Still crawling serpentwise, I dropped my ladder into the fosse, (which on my side was only twelve feet deep,) and descending crossed it, over splinters of fallen masonry and exploded shells. Placing the ladder against the sloping face of the bastion, which was sixteen feet in height, I easily reached the stone cordon that girdled it, and from thence, all wet and slippery though it was, by the drenching rain, I swung myself up to the cope; but not daring to cross it erect, I crept inwards, keeping close alongside the nearest cannon, and at length stood within the parapet of the dreaded Bastion de Louise!
My heart leaped within me!
The rain was still pouring downward or aslant as the gusts blew it; not a sentinel was visible; each was in his box, or stone turret, within a pistol shot of me, but the bellowing wind, and the rain that smoked along the parapet, and bubbled in the gorged gutters, concealed every sound, and with my spike nails and hammer (the face of which I had carefully covered with thick leather to preclude the faintest sound of clinking) I proceeded at once to remove the leaden aprons from the touch-holes, and to complete my dangerous task, by crawling from gun to gun, and keeping my figure as much as possible below the upper line of the parapet—a precaution almost needless, as the darkness was so great.
I had spiked four culverins, when suddenly a light flashed along the wet and shining pavement, and two dark figures drew near me. My pulses stood still—but relinquishing my hammer for a pistol, with the resolution to sell my poor life dearly and desperately, I shrank close under a gun-carriage and lay en perdu, while two officers, cloaked and helmeted, evidently making a nightly round, passed within a yard of me, responding to the challenges of the various sentinels. One was undoubtedly the Prince of Vaudemont; and the other, who bore the lantern, I discovered in a moment to be my acquaintance the Chevalier d'Ische.
'So M. le Governeur, you will only let him have this place as a pile of ruins,' said the Prince as they passed; but I did not hear the reply.

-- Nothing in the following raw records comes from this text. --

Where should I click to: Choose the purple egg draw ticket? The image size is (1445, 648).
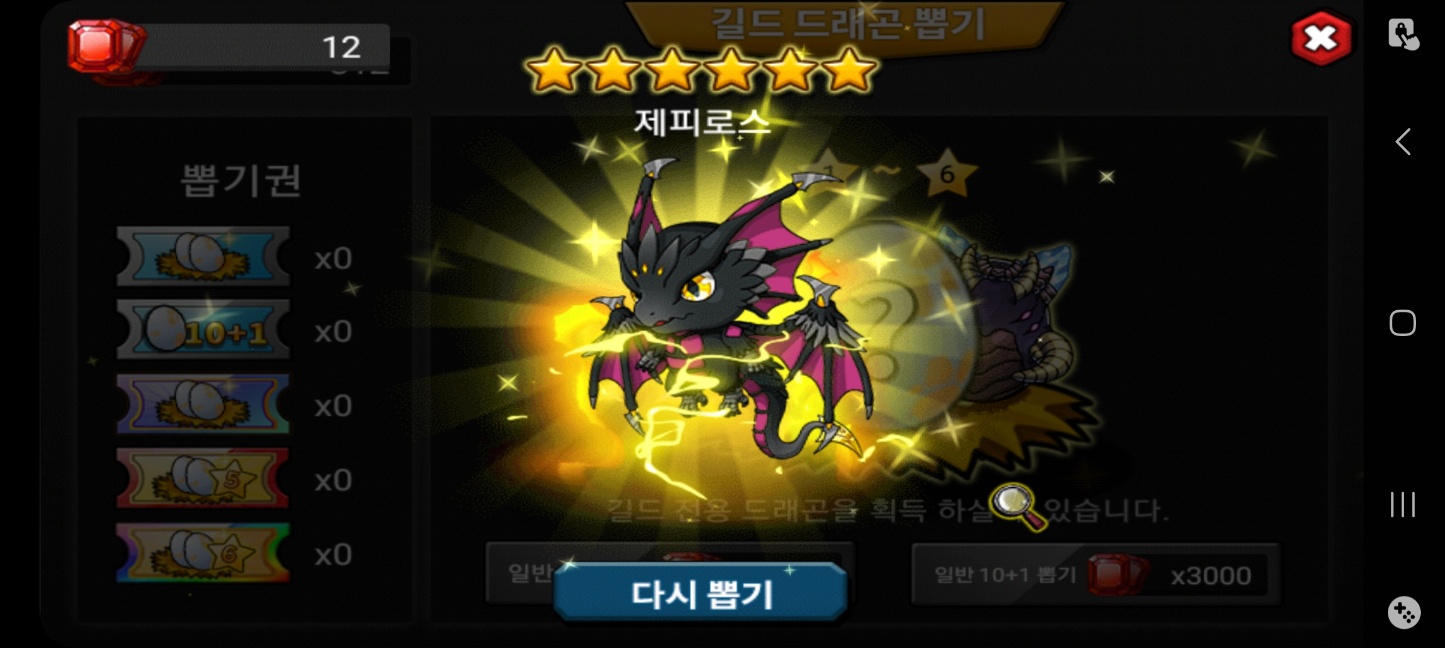(203, 404)
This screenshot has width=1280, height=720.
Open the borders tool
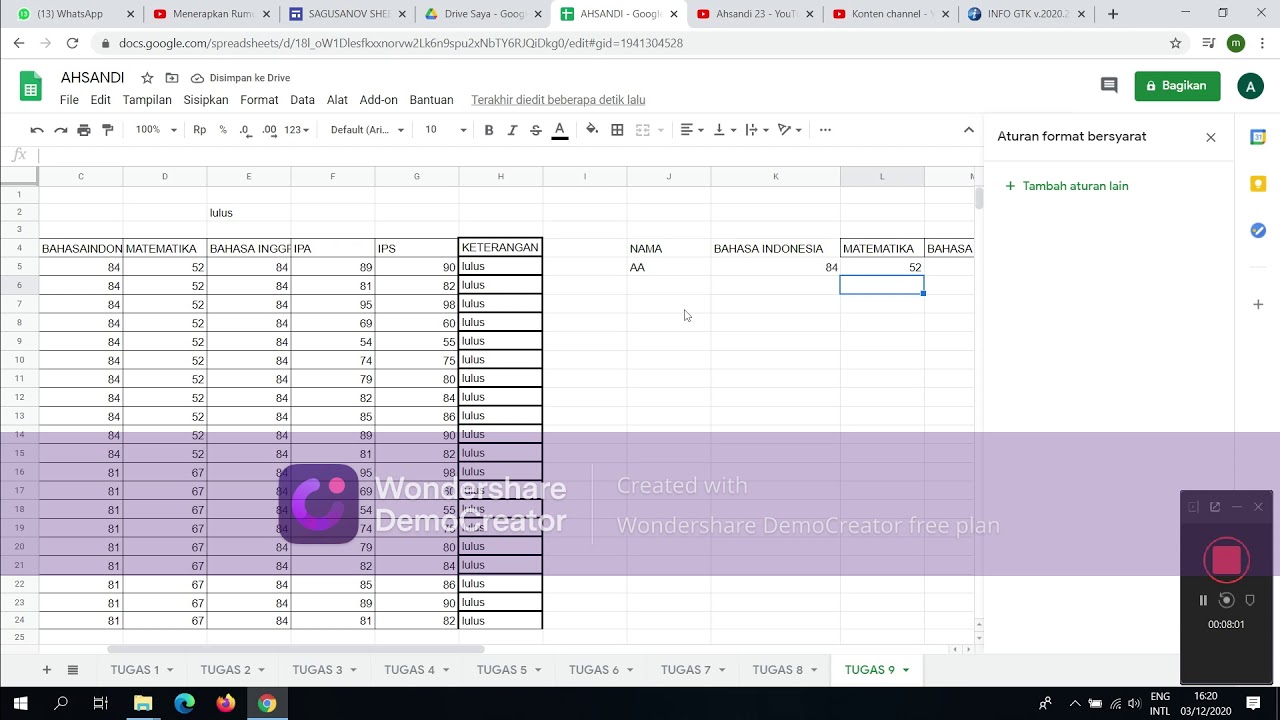pos(617,130)

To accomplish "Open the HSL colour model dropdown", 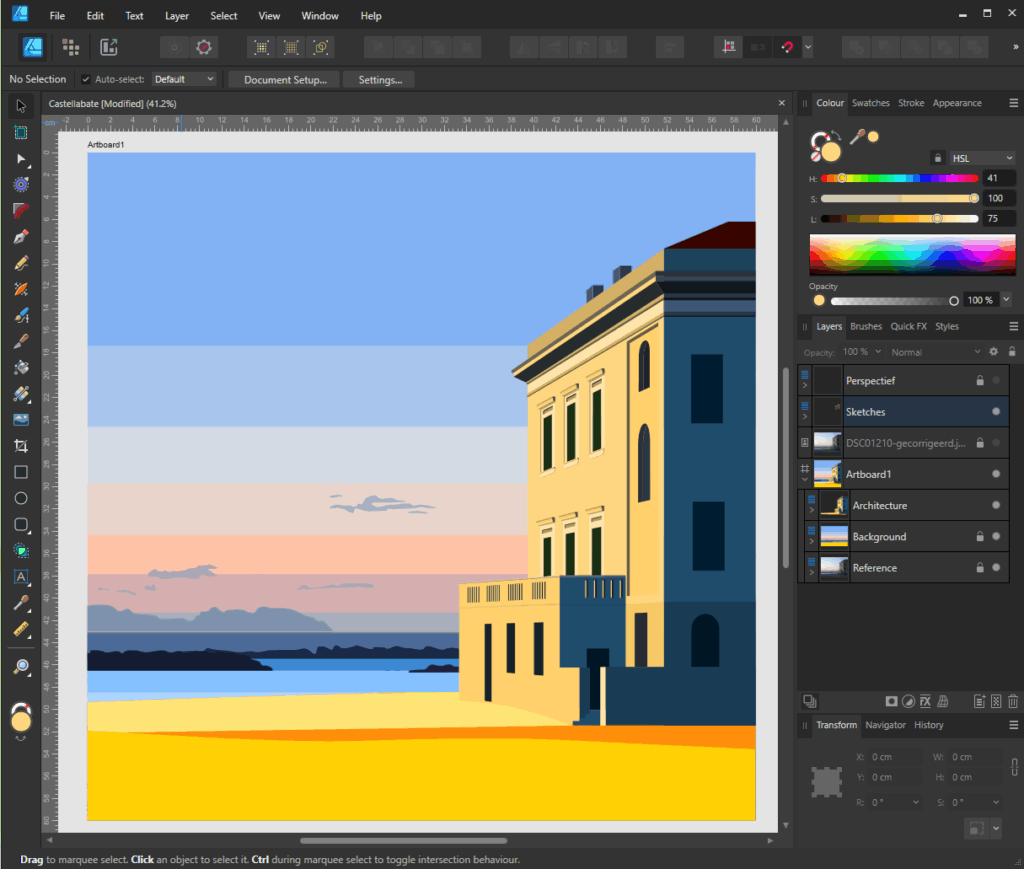I will click(x=982, y=158).
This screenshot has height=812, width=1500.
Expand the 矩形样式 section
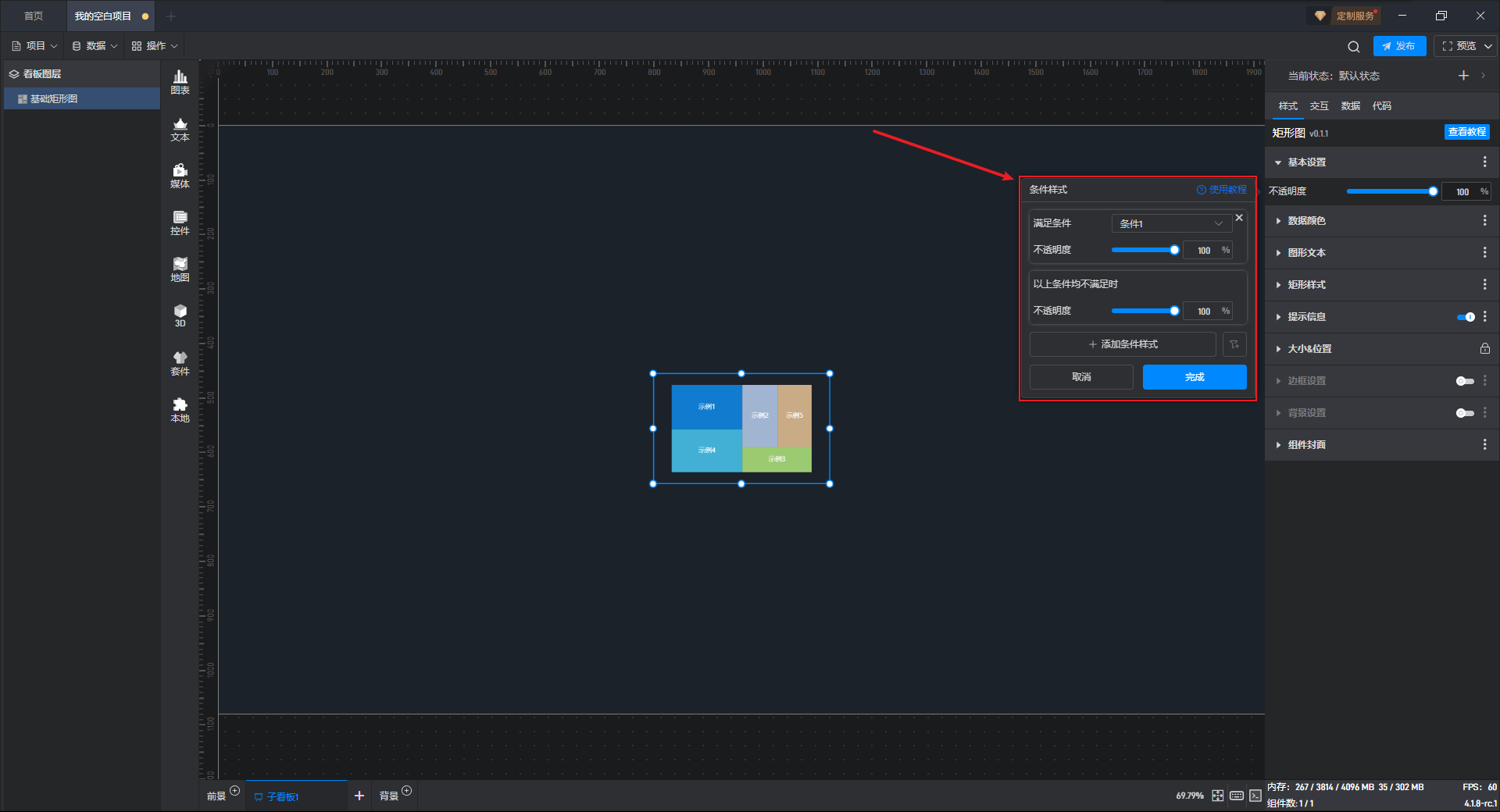coord(1306,285)
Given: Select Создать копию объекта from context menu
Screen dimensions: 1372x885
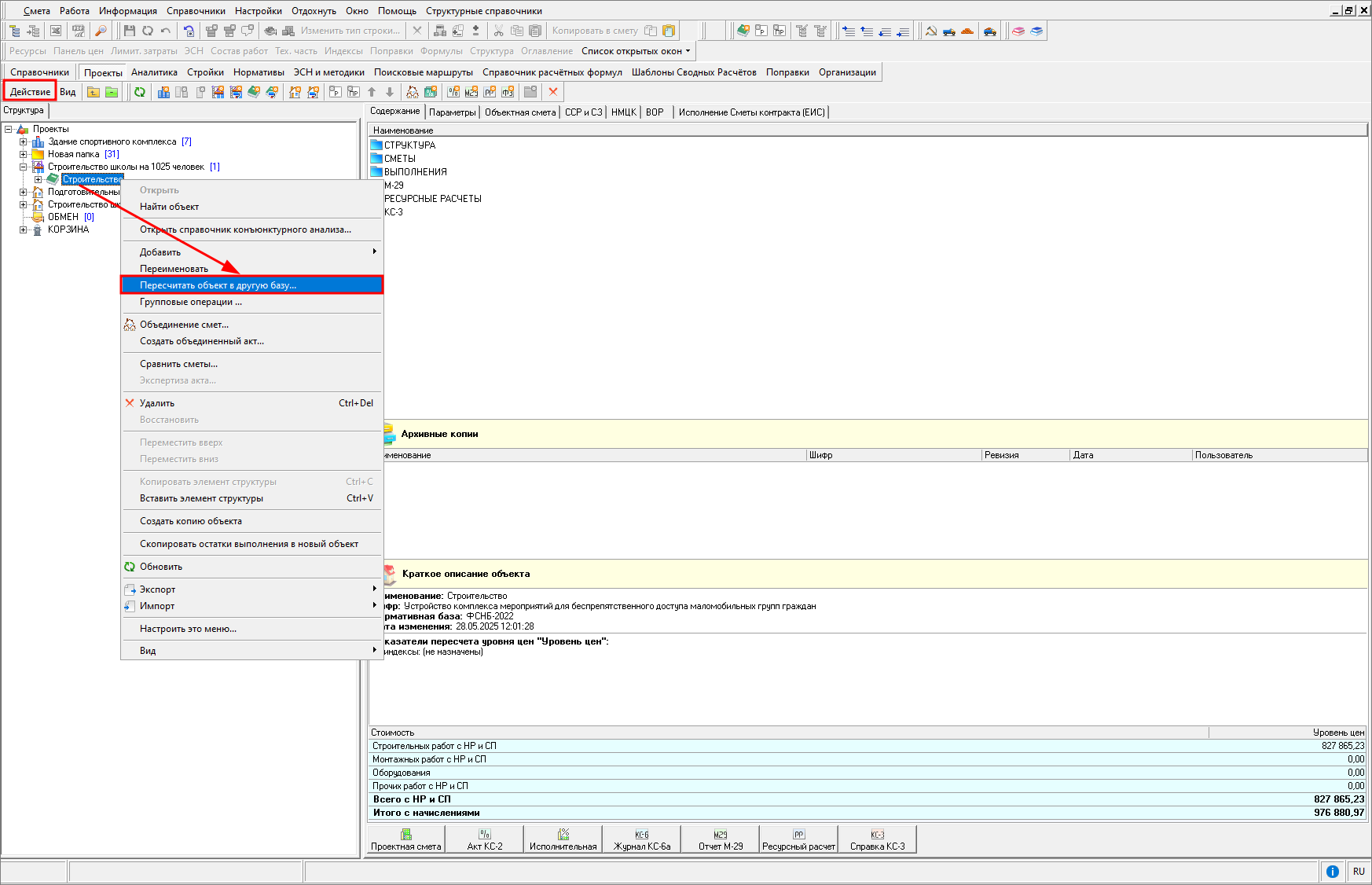Looking at the screenshot, I should [191, 521].

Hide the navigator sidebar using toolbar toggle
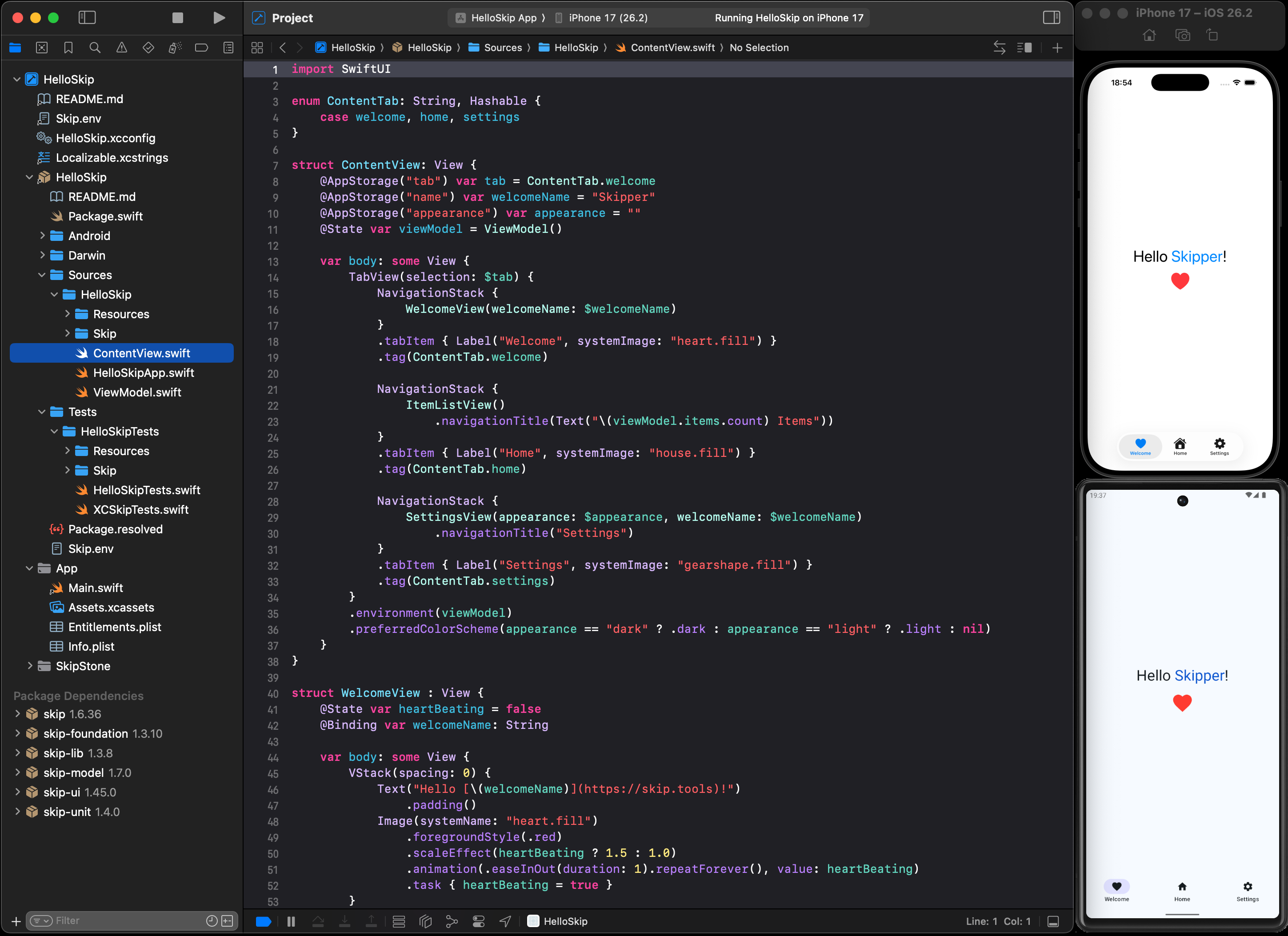87,18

'Good,' said the Prince again, 'but the vivres—'
'O—the rats are good—the cats most excellent—we have no want of provision,' responded the gay Chevalier, and as they turned the angle of the works and disappeared, despite the rain and discomfort of the night, I heard him singing his invariable song—
'O vive le fils d'Harlette!
Normands,
Vive le fils d'Harlette!'
I resumed my task, and in less than five minutes, by twenty blows of my heavy hammer, had driven twenty spike nails home to the head, firmly and securely, in the vents of as many pieces of cannon, unheard and unseen; though I expected every instant to hear a shout, or receive a shot from the dark recesses of the angle-turrets. Had the night been fine or fair, this feat had never been accomplished; but I should have perished in attempting it. I now descended the parapet, and from the projecting cordon reached my ladder, recrossed the fosse, and on ascending the opposite side, left my means of ascent, together with my hammer, as a legacy to the enemy. The stockade was easily surmounted from the inside, and half blinded by the pouring rain and by the excitement of my own feelings, I rushed over the half-buried dead, and back towards the trenches to report that the Bastion de Louise had been deprived of its teeth.
As the reward of my enterprise, I narrowly escaped being shot by my friends. On hurrying towards our lines, a voice crying qui va là? from the angle of a trench, and the rattle of a musket made me pause; but being breathless by my race down hill, I was unable to speak. I had stumbled upon a trench guard of the young Marquis de Tonein's regiment.